● WORK TO COMPLETE
**1)** Answer these questions from the recap of Syracuse's offense:
(a) Who caught the third-and-long pass that helped Nassib settle into the game?
(b) How did Jerome Smith get his one score?
(c) Which tight end dropped a touchdown pass on a thread-the-needle throw?
**2)** Continue the recap of Syracuse's offense from the point where it stops.

● SELECTED EXTRACT
Ryan Nassib started out slowly, having a hard time with timing and accuracy, but he settled into the game in the latter part of the first half. He missed on screens, was too high, too strong on out-routes and even undershot a ball or two early on. But on a third-and-long, he was able to hang in the pocket and find Marcus Sales for a big gain and a first down. Nearly instantly, Nassib was back to his old self.
The accuracy was back, balls were on time and the redshirt senior was incomplete control of the up-tempo look Syracuse used to move the ball very well against the Bearcats. In the process, Nassib took a bunch of big-time hits, but never seemed too rattled. Even near the end of the game, with the Orange down double-digits, he was able to hit the targets needed to move the ball en route to another solid day of work without an interception. The pair of fumbles he had, one which was recovered by Cincy, weren't the product of him holding the ball too long or a miss-read. Blocks were missed.
Behind Nassib, Jerome Smith and Prince-Tyson Gulley continued to provide balance to the offense. Smith ran hard and even showed some lateral quickness and ability on his way to a third straight 100-yard game. He also improved his short-yardage and goal line tendency by going over-the-top of the line for his one score in the loss. He continues to prove his worth as a one-cut runner and he's becoming more active in the open field as well, which pairs nice with his power. Gulley was once again good with the ball in his hands and he picked up the blitz fairly well, but the one time he missed proved disastrous for SU – as Nassib could not hang onto the ball and the ‘Cats got easy points out of it. Ashton Broyld looked quick in limited work as well.
The receiving targets were again up-and-down for the Orange. Beckett Wales was reliable underneath at the tight end spot, but he dropped a touchdown pass from Nassib, on what was a great thread-the-needle throw. Jarrod West did the same, on arguably Nassib's best deep throw in his career and certainly this season. The junior did come up with a big first-down grab earlier, but not coming up with a much-needed catch in the fourth quarter is tough to overcome. Marcus Sales had a few grabs to move the chains, but he also could not come up with other chances. The one constant in the group was Alec Lemon. The consistent senior has gone beyond his level from a season ago in terms of his route-running and hands, becoming the target that should warrant considerable NFL attention. Lemon came up with a fantastic catch in the end zone while dragging both feet to stay in the field of play for a go-ahead score. Lemon was on the same page as Nassib for over 100 yards for the third time this season. The only gripe against him, and Sales did this as well, was a bit of unawareness on the sidelines early in the game on plays that should have easily been conversions.

● RECORD SET
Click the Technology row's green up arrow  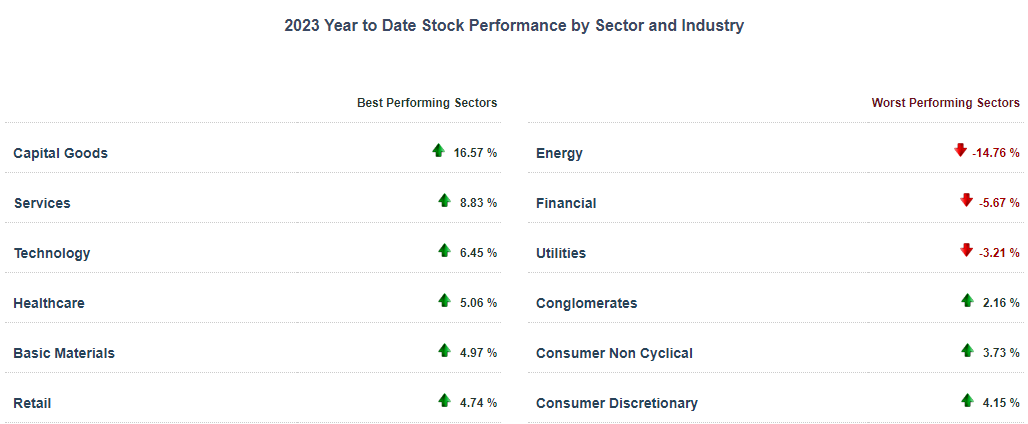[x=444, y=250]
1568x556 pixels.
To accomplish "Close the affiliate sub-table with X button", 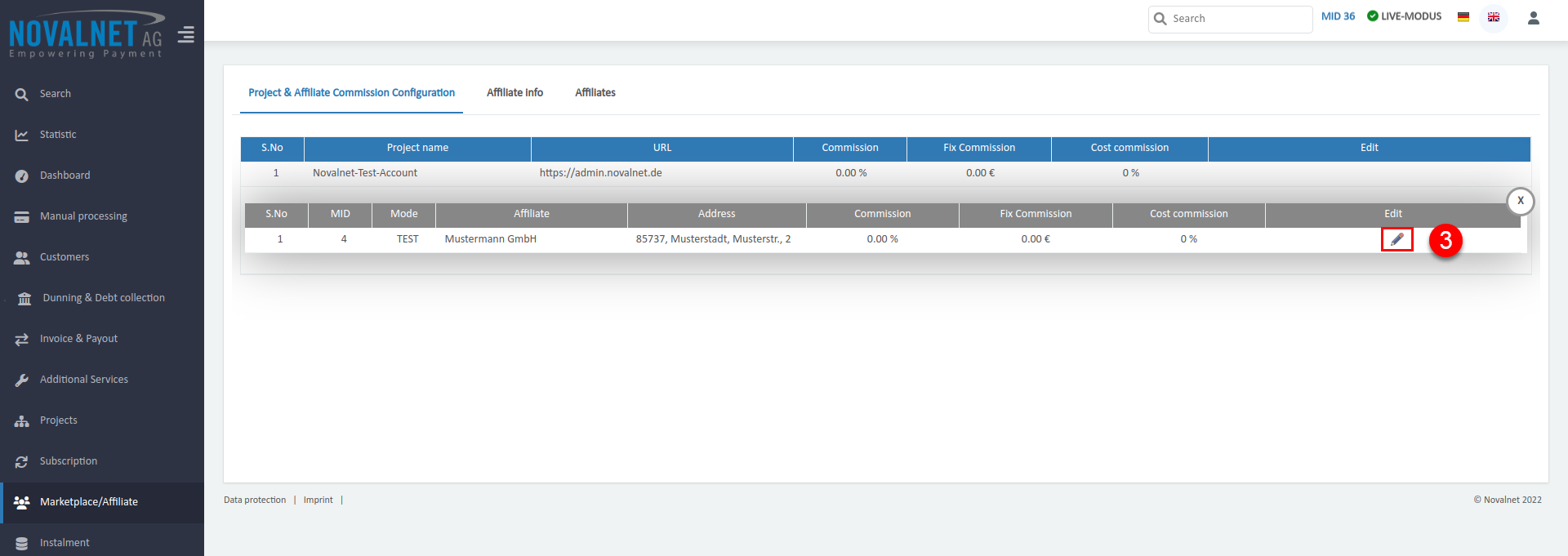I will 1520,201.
* * *
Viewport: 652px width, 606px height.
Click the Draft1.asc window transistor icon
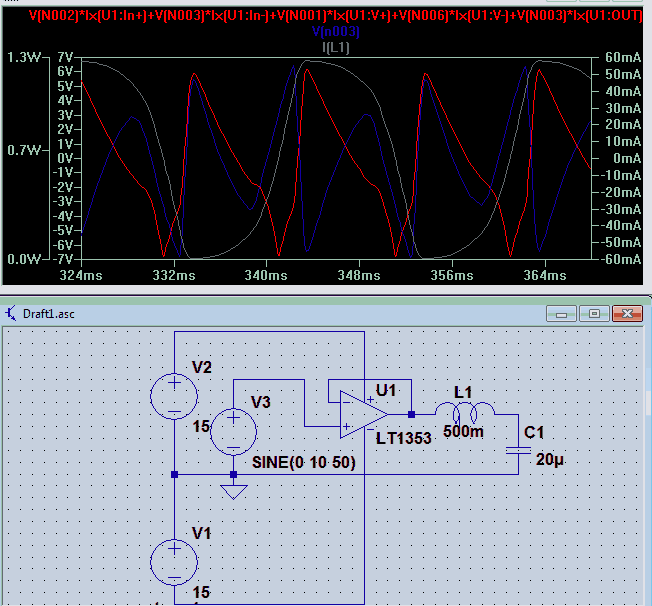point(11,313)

● WRITTEN ANSWERS
**1)**
(a) Marcus Sales
(b) He went over the top of the line.
(c) Beckett Wales

**2)**
Up front, the line continues to play as they have lately. The running game is solid and the pass protection is good enough. But on the times that it isn't, it results in big-time losses as UC took full advantage. On Nassib's first fumble, it was Justin Pugh who collapsed his gap too early to allow a free rusher to pummel the QB. He was better as a run blocker, particularly when he and guard Zack Chibane got to flow downhill at linemen. Was solid for most of the game no matter the play-call, but the same cannot be said for Rob Trudo. He was actually better against the pass than he previously showed, but was beat more times than not in single-block situations. Still, as a group – the unit played well in protecting Nassib especially as the game progressed although it ultimately wasn't enough.
After looking unbelievably strong for five weeks, the Syracuse defense has come back down to earth over the last two weeks. B.J. Daniels proved that the unit was weak against a dual-threat and the combination of Munchie Lagaux, Jordan Luallen and Brendon Kay carried it on. The rush defense was also gashed for the second-straight week traditionally, and this time George Winn did the honor.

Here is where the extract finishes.